Stored records
________________________________________

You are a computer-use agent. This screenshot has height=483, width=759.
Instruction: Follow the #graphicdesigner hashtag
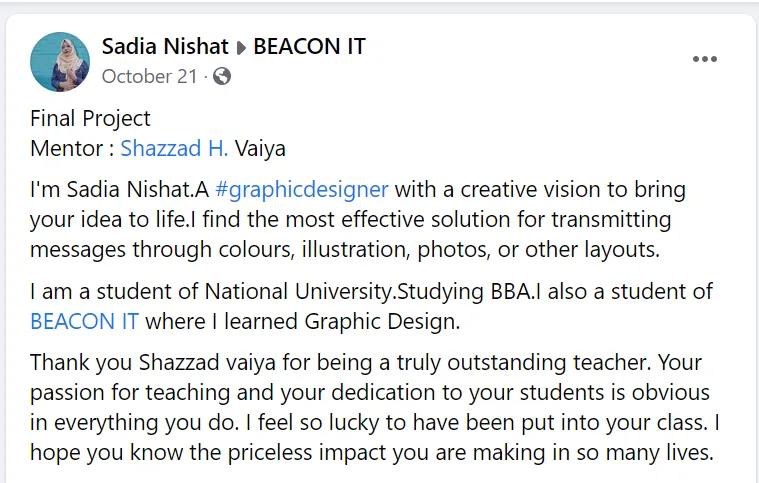click(301, 189)
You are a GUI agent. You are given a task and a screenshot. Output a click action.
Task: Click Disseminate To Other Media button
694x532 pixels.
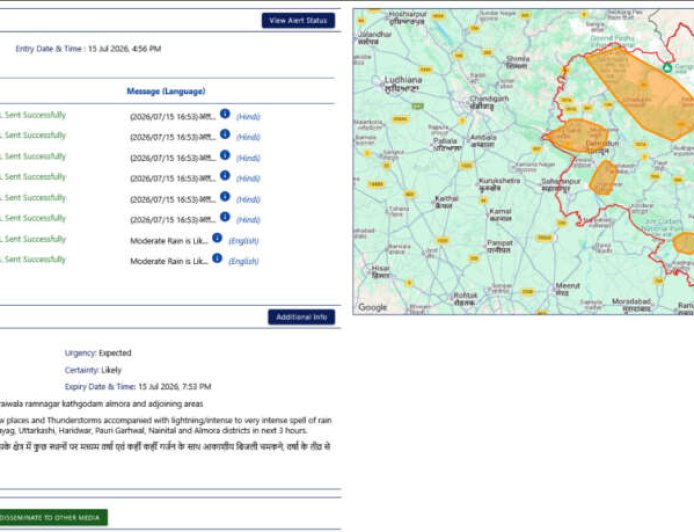point(53,517)
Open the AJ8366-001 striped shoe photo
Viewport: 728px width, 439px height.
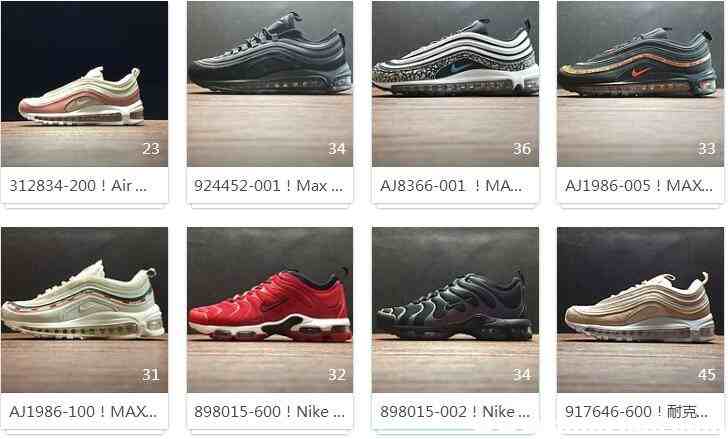click(455, 84)
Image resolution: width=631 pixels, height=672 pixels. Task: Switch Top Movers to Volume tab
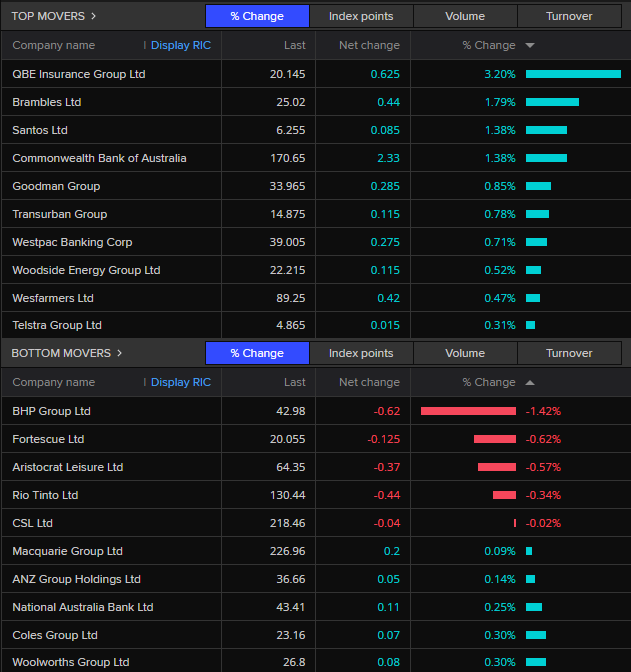pyautogui.click(x=465, y=16)
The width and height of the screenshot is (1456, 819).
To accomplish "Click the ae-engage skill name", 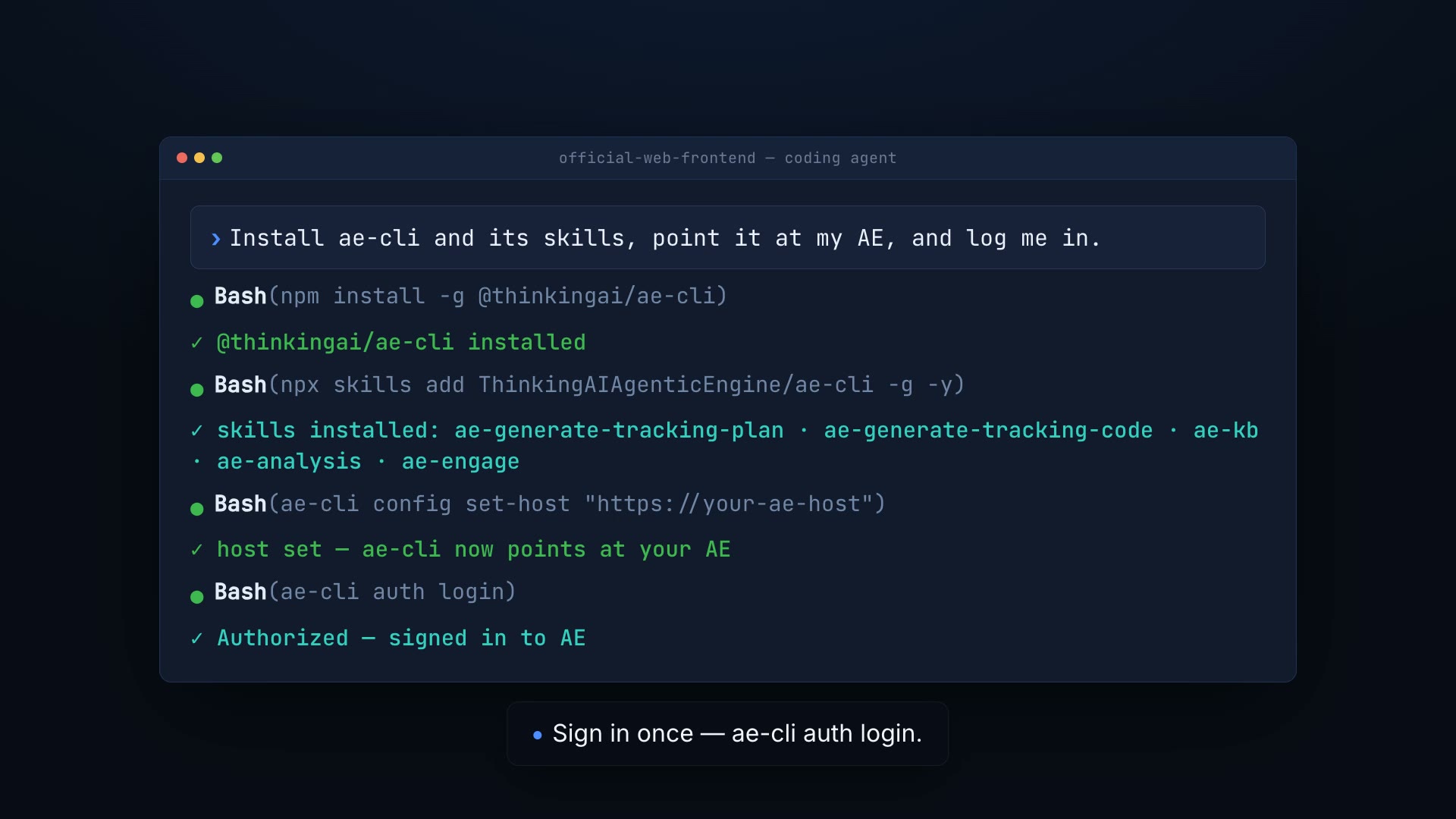I will tap(460, 461).
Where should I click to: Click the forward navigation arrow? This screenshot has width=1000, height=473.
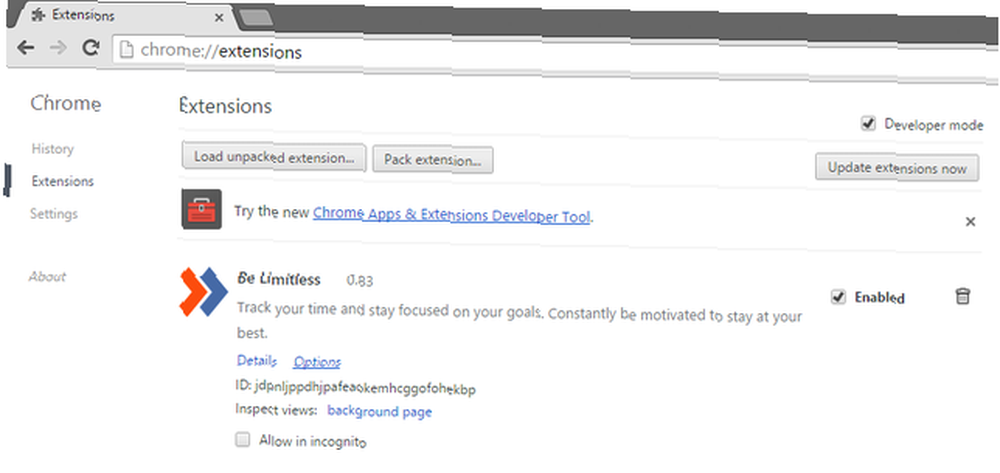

________________________________________

## REQUIRED ACTION
Go through the records above and count the lines with the word "This" in them. Answer with the number only.

## REPLY TO THE TASK
2